Drug Reactions

Grading & Level of Importance: A




Drug rash, drug exanthem.


Cutaneous drug reactions are the most frequently occurring adverse reactions to drugs. Among hospitalized patients, their incidence ranges from 0.1 to 5%. Predisposing factors include advanced age, gender (more frequent in women), underlying diseases, genetic factors and the use of multiple drugs.  


Undesirable (not pharmacological, not toxic) side effect of systemic medication affecting the skin.

Aetiology & Pathogenesis

Various mechanisms: Immunological (Type I, III and IV reactions, sometimes combined) and non-immunological (pseudoallergenic, overdose, cumulative toxicity, etc)

Common causes:

  • Antibiotics (sulphonamides, ampicillin, penicillins, cephalosporins)
  • Anti-inflammatory drugs (NSAIDs)
  • Anticonvulsant medications (phenytoin, barbiturates)
  • Diuretics
  • Contrast media

Signs & Symptoms

Extensive number of clinicopathological presentations. Usually involving large areas, often pruritic. Most (but not all) drug reactions appear immediately (urticaria/angio-oedema) or delayed 5–15 days after the drug administration.

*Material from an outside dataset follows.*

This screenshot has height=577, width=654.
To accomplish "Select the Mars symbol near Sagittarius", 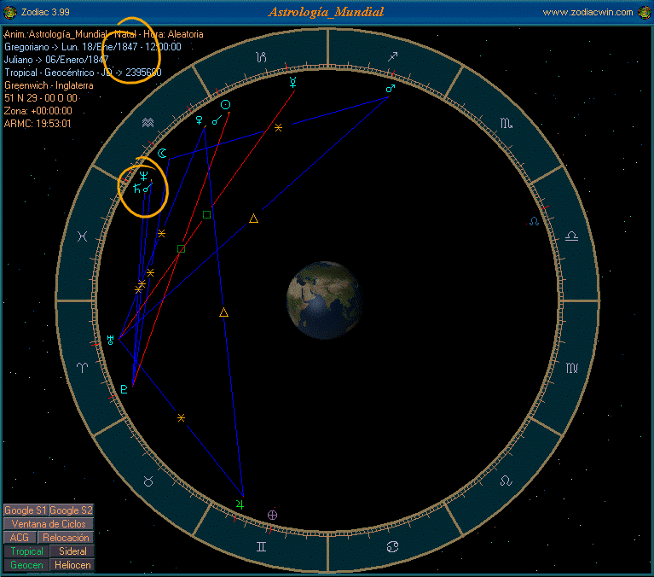I will (x=391, y=88).
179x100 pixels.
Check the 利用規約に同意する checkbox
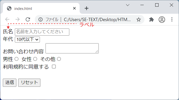click(54, 67)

The most common reactions produced by drugs are exanthematous/morbilliform rashes (30%), followed by urticaria and angioedema (27%).

Other less common clinicopathological patterns: Fixed drug eruption (16%), erythema multiforme, vesicular and bullous eruptions, purpuric lesions, photosensitivity eruptions, acute exanthematous pustulosis, neutrophilic dermatoses, erythema nodosum, vesiculo-bullous eruptions, acneiform eruptions, vasculitis, lichenoid eruptions, sclerodermoid lesions, pseudolymphomatous reactions, panniculitis, granulomatous eruptions, erythroderma, hypertrichosis, alopecia, etc. Mucosal and internal organ (liver, kidneys) involvement possible.

The most severe drug reactions are exfoliative dermatitis, DRESS syndrome, Stevens-Johnson syndrome and toxic epidermal necrolysis. Severe cutaneous drug eruptions may be accompanied by fever, chills, lymphadenopathy, arthralgias and wheezing.


Highly variable, usually symmetrical. May be generalized including mucosae.



  • Exanthematous maculopapular drug reaction.
  • Urticarial drug reaction. Angioedema.
  • Fixed drug reaction.
  • Erythema multiforme


Less common:

  • Other types of lesions (acneiform, pustular, lichenoid).
  • Vasculitis
  • Erythema nodosum.
  • Phototoxic dermatitis.
  • Acute generalized exanthematous pustulosis
  • Erythroderma
  • Toxic epidermal necrolysis (TEN)

Laboratory & other workups

Peripheral eosinophilia in a subset of patients. Hepatic and renal screening to exclude systemic involvement. After healing, try to identify causative agent with skin tests and in-vitro tests (only for selected medications with standardised tests, such as IgE-mediated penicillin allergy). Rarely: Provocation test (but be careful: precipitation of severe skin reaction is possible with re-challenge).


Highly variable. Morphologic findings depending on the different clinical patterns.


Cutaneous lesions generally resolve after drug discontinuation. Recurrences are common when the patient is re-challenged with the drug.


Liver, renal and hematologic abnormalities (in a subset of patients) depending on aetiological factors.


Careful history (time course fits with drug exposure), clinical features, histology and laboratory studies. Cessation of the suspected drug.
If possible identification of the culprit drug - check drug database. No completely reliable specific confirmatory tests.

Differential diagnosis

Other generalised exanthems, depending on lesion morphology, such as viral exanthems, secondary syphilis and lupus erythematosus.

Prevention & Therapy

Discontinue the suspected medication in discussion with the prescriber, antihistamines, topical and even systemic corticosteroids. In severe drug eruptions, hospitalization and specific treatments (see chapters X, Y and Z). Genetic testing for high risk populations or selected drugs. Avoid polypharmacy and potential drug interactions where possible.